Pourtant, au départ, le rôle de ces barrages était justement de pourvoir en eau les industries et les terres agricoles, notamment par le biais de tunnels et de canaux de transferts interbassins. L’objectif affiché du régime : atteindre l’auto-suffisance et réduire la dépendance de l’Iran envers les pays étrangers. Ainsi, 90% de l’eau est consommé par le secteur agricole. Selon Issa Kalantari, ancien ministre de l’Agriculture, en 2017 « le taux d'extraction des ressources en eau renouvelables dans le pays a atteint 110% ». La consommation annuelle d’eau s’élevait ainsi 97 milliards de mètres cubes alors que le pays produit annuellement 88 milliards de mètres cubes d’eau.
« Dans le cadre d'une bonne gouvernance de l'eau, les barrages, notamment dans les zones arides, peuvent optimiser la consommation en gérant et en régulant les crues lorsque le débit du cours d'eau est important, et ainsi soutenir l'économie nationale et locale. En revanche, dans le cadre d'une mauvaise gouvernance économique, ils peuvent devenir un facteur destructeur et aggraver la situation », explique ainsi, à RFI, Hamidreza Khodabakhshi, président de l'association des ingénieurs des eaux du Khouzestan.
Racisme environnemental et corruption généralisée
Certains activistes environnementaux et experts dénoncent également une politique de l’eau asymétrique, voire discriminatoire et raciste qui privilégierait certaines régions d’Iran aux dépens de zones plus pauvres, peuplées par des minorités : « Ces régions, dites "bassins donneurs", souffrent d'une autre forme de crise de l'eau, du fait des transferts d'eau interbassins intensifs et disproportionnés et des autres interventions d'ingénierie mises en œuvre par le gouvernement pour pallier la pénurie dans les régions centrales », analyse Allan Hassaniyan, maître de conférences à l’Institut d'études arabes et islamiques à l’université d'Exeter en Angleterre, dans une étude publiée en 2024.
Les « bassins donneurs » se situent en effet dans les régions du Khouzestan (sud-ouest), du Kurdistan (ouest) et dans le Mazandaran (nord), là où un terrible incendie ravage depuis près d’un mois les forêts hyrcaniennes d’Iran, inscrites au patrimoine mondial de l’Unesco. Les bassins receveurs, eux, se situent dans les zones sèches et désertiques du pays – Ispahan, Kerman, Qom, Semnan, Yazd et Golpayegan –, dans le centre du pays, là où se concentrent les principales industries iraniennes. « Cette situation constitue un racisme environnemental, caractérisé par un appauvrissement à plusieurs niveaux et un développement non durable parmi les communautés des régions donneuses », analyse ainsi Allan Hassaniyan.

[Extrait de données]:
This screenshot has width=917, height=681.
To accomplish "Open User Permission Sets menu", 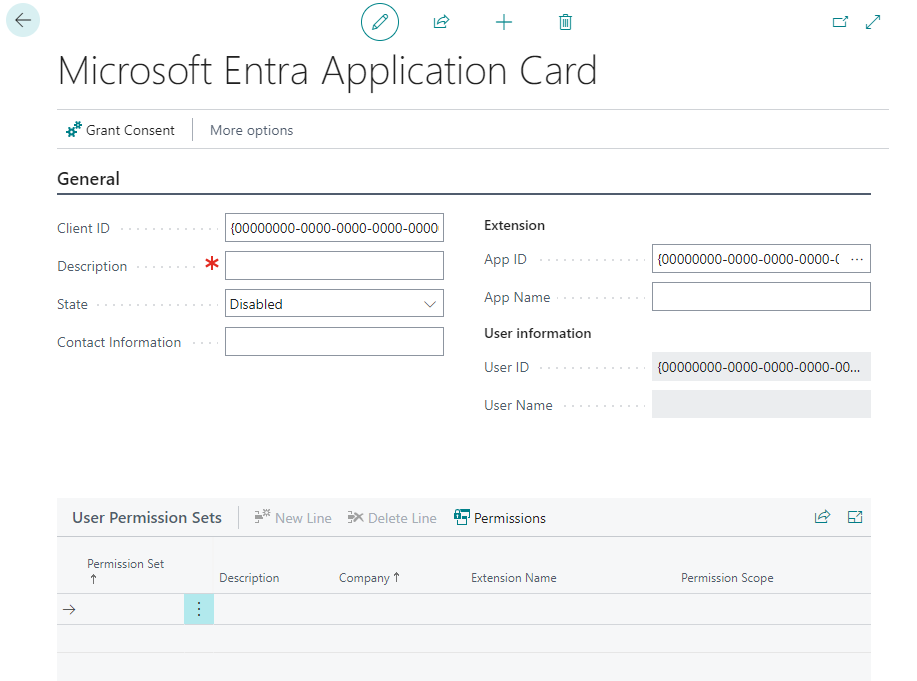I will 147,518.
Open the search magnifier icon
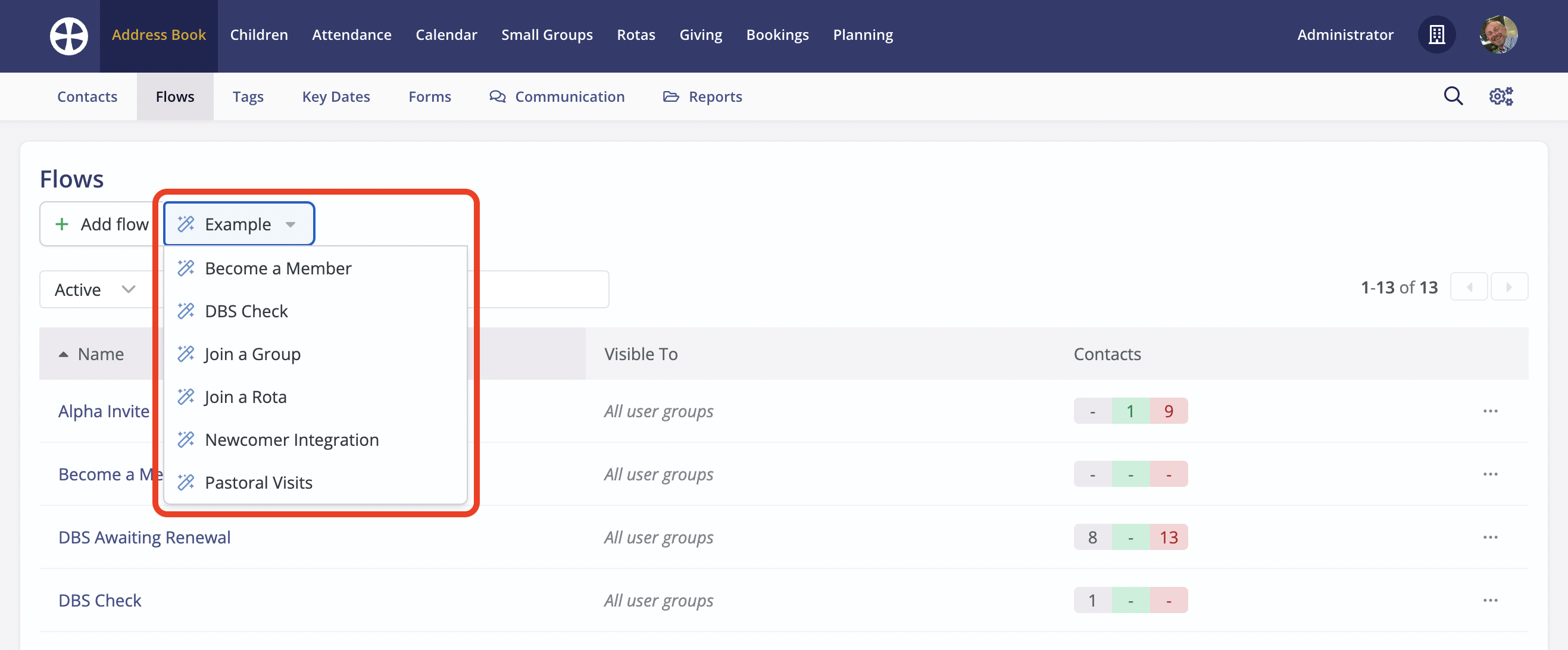The height and width of the screenshot is (650, 1568). tap(1453, 96)
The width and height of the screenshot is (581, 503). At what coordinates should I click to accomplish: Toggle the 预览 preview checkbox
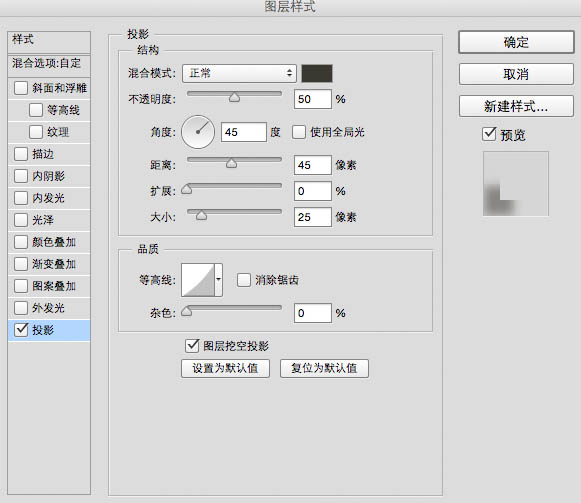tap(489, 134)
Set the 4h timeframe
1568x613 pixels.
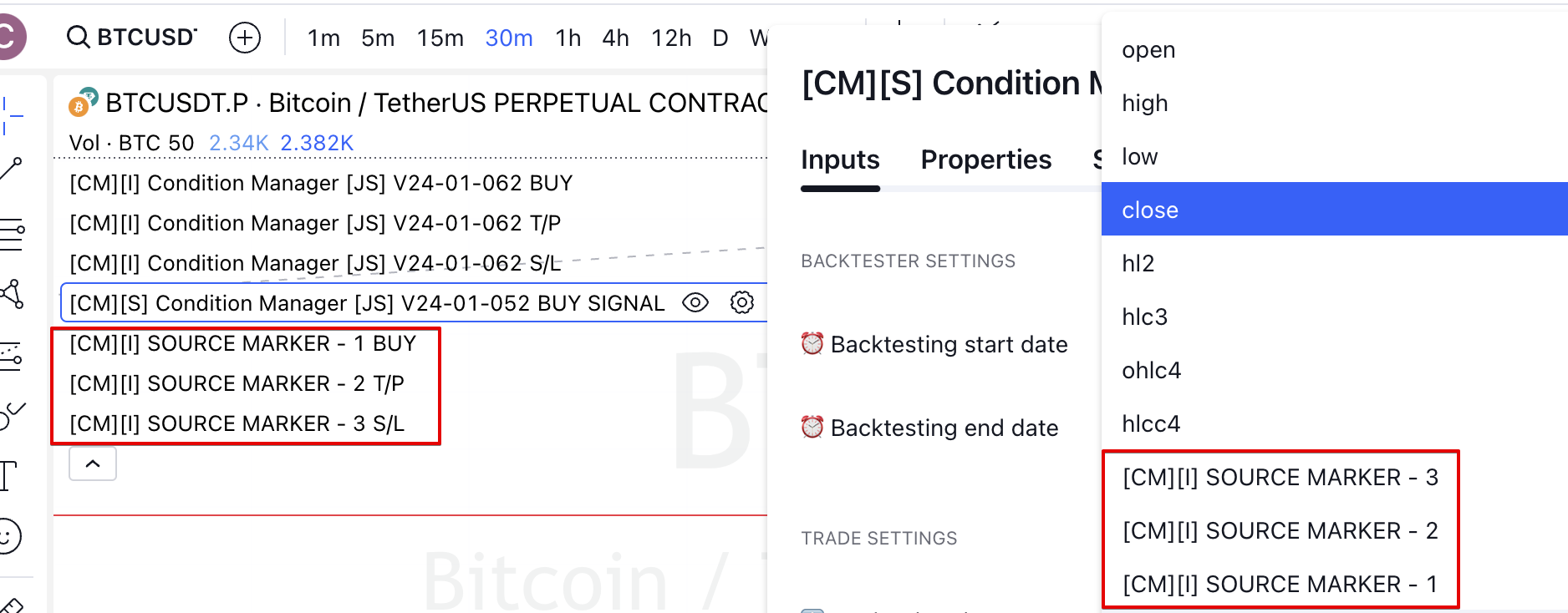coord(615,38)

[Consignes]:
a: Répondez aux questions suivantes d'après le texte sur la politique de l'eau en Iran :
(i) Quelle part de l'eau le secteur agricole consomme-t-il ?
(ii) Quels volumes annuels d'eau le pays consomme-t-il et produit-il ?
(iii) Dans quelles régions se situent les « bassins donneurs » ?
b: D'après le texte sur la politique de l'eau en Iran, pourquoi les « bassins donneurs » souffrent-ils d'une autre forme de crise de l'eau ? Répondez en une à trois phrases.
c: Rédigez la suite du texte sur la politique de l'eau en Iran, à partir de sa dernière phrase.

[Réponses par consigne]:
a:
(i) Le secteur agricole consomme 90 % de l'eau.
(ii) La consommation annuelle s'élevait à 97 milliards de mètres cubes, alors que la production annuelle est de 88 milliards de mètres cubes.
(iii) Ils se situent dans les régions du Khouzestan (sud-ouest), du Kurdistan (ouest) et dans le Mazandaran (nord).

b: Selon Allan Hassaniyan, ces régions souffrent des transferts d'eau interbassins intensifs et disproportionnés. Elles subissent aussi les autres interventions d'ingénierie que le gouvernement a mises en œuvre pour pallier la pénurie dans les régions centrales.

c:
La construction des barrages en Iran est sous la responsabilité de la société d'ingénierie Khatam al-Anbiya, contrôlée par le corps des Gardiens de la révolution (IRGC). Celle-ci a le monopole des contrats de construction des barrages et reçoit pour cela de nombreuses subventions publiques. Une corruption généralisée que dénonce Nik Kowsar, journaliste irano-canadien spécialiste des questions de l’eau. Khatam al-Anbiya s’est par ailleurs associé à Mahab Ghodss, un cabinet de conseil proche du régime, pour faire du lobbying auprès du gouvernement afin de le convaincre de construire encore davantage de barrages. « Progressivement, ces deux puissants organismes sont devenus le noyau de ce que l’on appelle aujourd’hui la "mafia de l’eau" iranienne, une entité qui défend et obtient des projets, répartit les richesses entre un petit et ne tolère aucune tentative de contrôle ou d’audit de ses activités », explique ainsi Nik Kowsar dans un article publié en 2021 dans The Middle East Institute.
Disparition des zones humides
En attendant, le pays voit ses rivières et ses lacs s’assécher et la population subit régulièrement des coupures d’eau. C’est par exemple le cas du célèbre lac d'Orumiyeh dans le nord-ouest, devenu un des symboles de la crise de l’eau en Iran. Sur les 31 provinces iraniennes, 19 sont actuellement en situation de grave sécheresse. En octobre, les autorités affirmaient également dans les médias iraniens que 19 des grands barrages du pays étaient à sec. La capitale, Téhéran, normalement alimentée par cinq barrages, a vu leur niveau diminué de manière drastique. Les zones humides du pays, comme celles de Bahtegan et Tashk près de Chiraz dans le sud, disparaissent.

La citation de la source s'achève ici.